Occasionally, when I do my signings, I run across someone who claims they don’t read much (if at all). I always look at them baffled at the idea. I am nothing like my mother, who devours at least a book a week, but the thought of depriving myself of a good book seems torturous. Reading, as they say, is an escape. I get to be a different person. I get to live a different life. It is much the same as writing, in a way, only there I am the creator of that small universe. I love to grab a hold of another writer’s world and let them take me on a ride, one where I neither control the direction nor know the destination.
But, I don’t read for the “normal” books that lead me out of reality. I read for the off chance that it is a page-turning adventure. I love the hart-pounding, mind obsessed, don’t-talk-to-me-because-I’m-reading book. I yearn for those books that capture my very core and cause me to stop everything, counting the hours until I can return to the adventure. I can only hope to be as talented as the writers who capture me so.
I suppose that’s why I look at the self proclaimed non-reader and wonder if they know what they are missing. Would their life be a little richer with a good book? I admire J.K Rowling not because she became a writer superstar, but because she brought a generation into reading with stories that captured thousands. If only I can reach a fraction of that ability.
Now, excuse me while I dive back into the world of books.
I have decided that I have a talent besides writing…becoming distracted. I fill my life with “necessities.” During the weekend, I do the laundry or clean the house. I wash the car and walk the dogs. During the week, besides working multiple jobs, I find I absolutely need to catch up on television shows that I’ve missed. I think of all the countless hours wasted…hours I could be using to write.

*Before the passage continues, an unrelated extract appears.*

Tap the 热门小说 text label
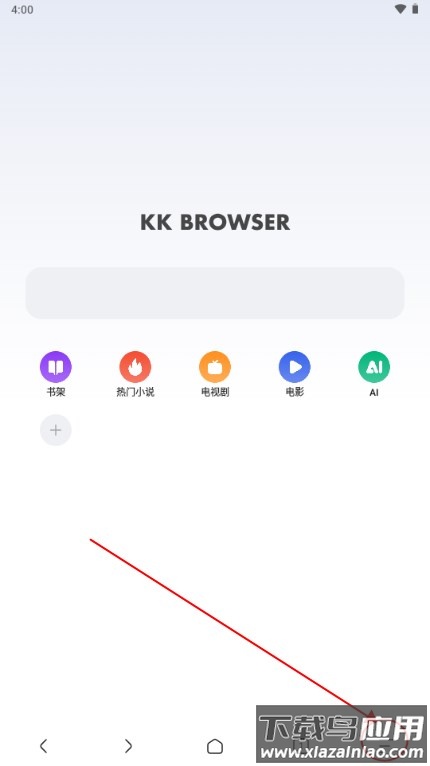Viewport: 430px width, 766px height. coord(135,392)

I am starting to think this is human nature. Even if writing isn’t the thing that drives you, is there something you daydream about doing when there’s “more time?” Why do we do this to ourselves? Why do we fill our lives with distractions and necessities that probably aren’t so dire? My spiritual side tells me this is the devil trying to keep me from doing what I love, but I tend to think it is my own fault. I am so used to filling my life with homework from school, that when I transferred into the work force, I continued the same habit. I would rank everything else as more important than the passion I have…just because of that: one is for “pleasure” while the other things are for “livelihood.”
About two months ago, I began waking up 15 minutes earlier just so I could write a little every day. While that keeps me going, I am still mad I have to do that to stay in touch with my passion. My wish for myself, as well you if it applies, is to put the distractions away and to focus on writing. If for nothing else than to keep my heart happy and my life fulfilled. The other stuff will get done if it is truly important. It’s time to make writing a priority in my life and to stop letting myself get in the way.
A friend once told me they knew someone who went to a critiquing workshop and didn’t write for a year after. Only through recent events did I finally understand why that would happen.
I recently joined an intensive online critique group that lasted four weeks. While it was a valuable experience, I found myself unable to write for a few weeks after. I finally understood the cautionary tale.
Intensive critiquing groups are awesome experiences that help grant tremendous insight into one’s own style and weaknesses. Yet, there is something about having someone in an official group (which automatically adds more weight) do a line-by-line critique. I think, as writers, we all have those voices that tell us we’re no good. Unfortunately, I found the meticulous critique of the class strengthened these doubts, causing my creativity to stumble in uncertainty.
While I learned so much from the experience and would never suggest it was a bad thing, I think it is imperative in the future to keep a solid foundation when participating. Ultimately, these are opinions and suggestions. They do not hold the “key” to awesome writing, but mere speak to one person’s suggestions. I know I have determined one thing: I would never do another without a strong support system to help me discern what is fact, what is opinion, and what should just be thrown out.